Several hydrological events, such as floods and droughts, are described through a number of characteristics. In general, these characteristics are stochastically dependent and should be jointly considered in a multivariate framework. Therefore, univariate frequency analysis (FA) provides only a partial assessment of the true probabilities of occurrence. Regional FA aims to transfer information from gauged sites to target sites. In the present presentation we propose a procedure for regional flood FA in a multivariate framework. The proposed procedure consists in providing a multivariate version of the index-flood model. The model is flexible for designers where several scenarios associated to the same risk are given. In addition, the model is general where the univariate version, for each variable, is a special case corresponding to an extreme scenario. In order to evaluate the performance of the model, a simulation study is carried out.

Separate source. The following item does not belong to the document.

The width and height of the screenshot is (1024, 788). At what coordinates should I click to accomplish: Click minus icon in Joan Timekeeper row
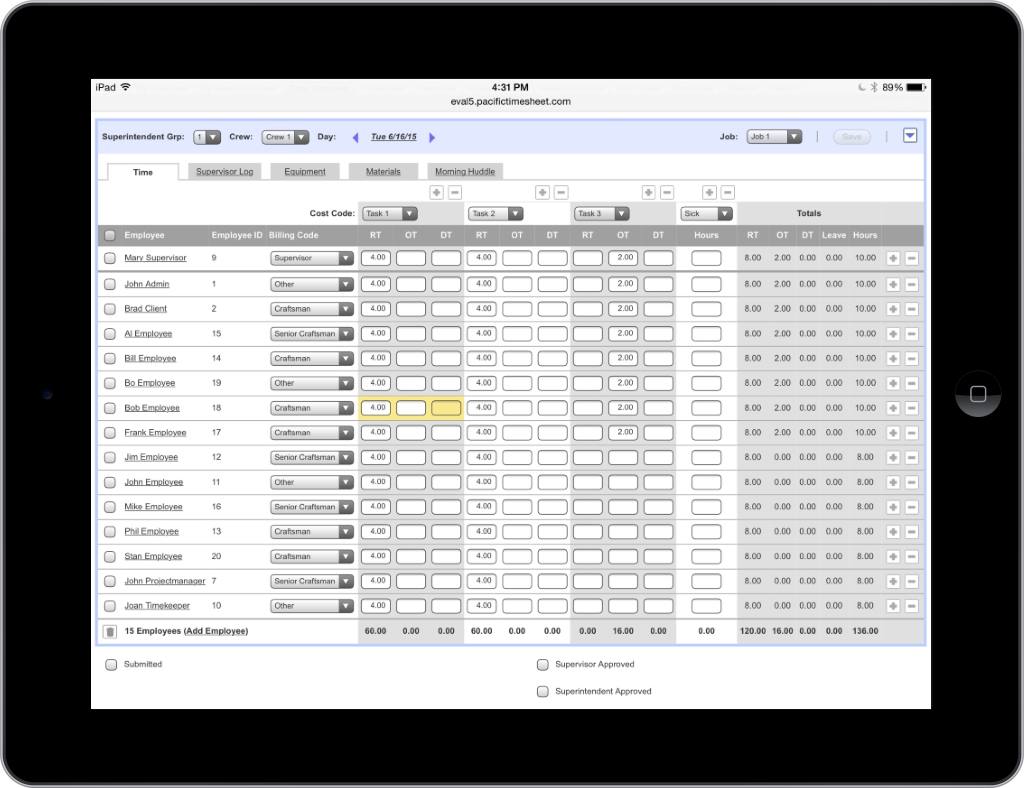(x=911, y=606)
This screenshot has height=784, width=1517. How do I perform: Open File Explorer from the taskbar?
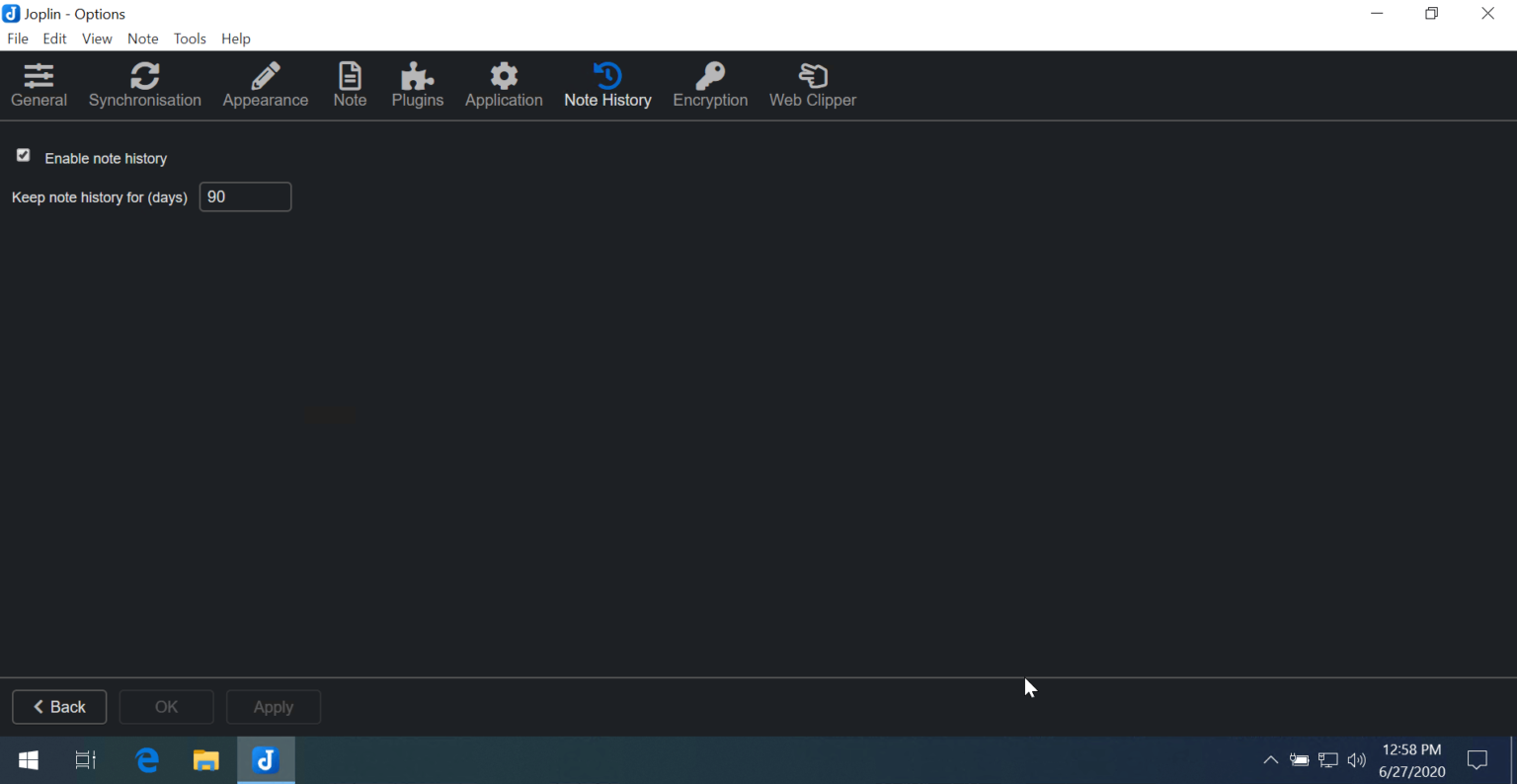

The obtained results show that the univariate results are incomplete since they ignore the dependence structure of the events. The univariate estimated values are given by the multivariate procedure directly and with equivalent accuracy. It is also shown that the behaviour of the multivariate procedure is similar to the univariate one, i.e. the model performs better when the regional homogeneity is high and the impacts of the region size and the record length at the gauged sites are not significant.
Keywords: Regional frequency analysis; Floods; Multivariate analysis; Index-flood model
Biography: Taha Ouarda is professor for statistical hydrometeorology at the INRS. He has a PhD from Colorado State University in civil engineering. He is the Chairman of the Canada research Chair on the estimation of hydrometeorological variables. His main interest is in the different aspect of hydrological frequency analysis as well as modeling of climate changes impacts. He published more than 140 papers in different scientific journals.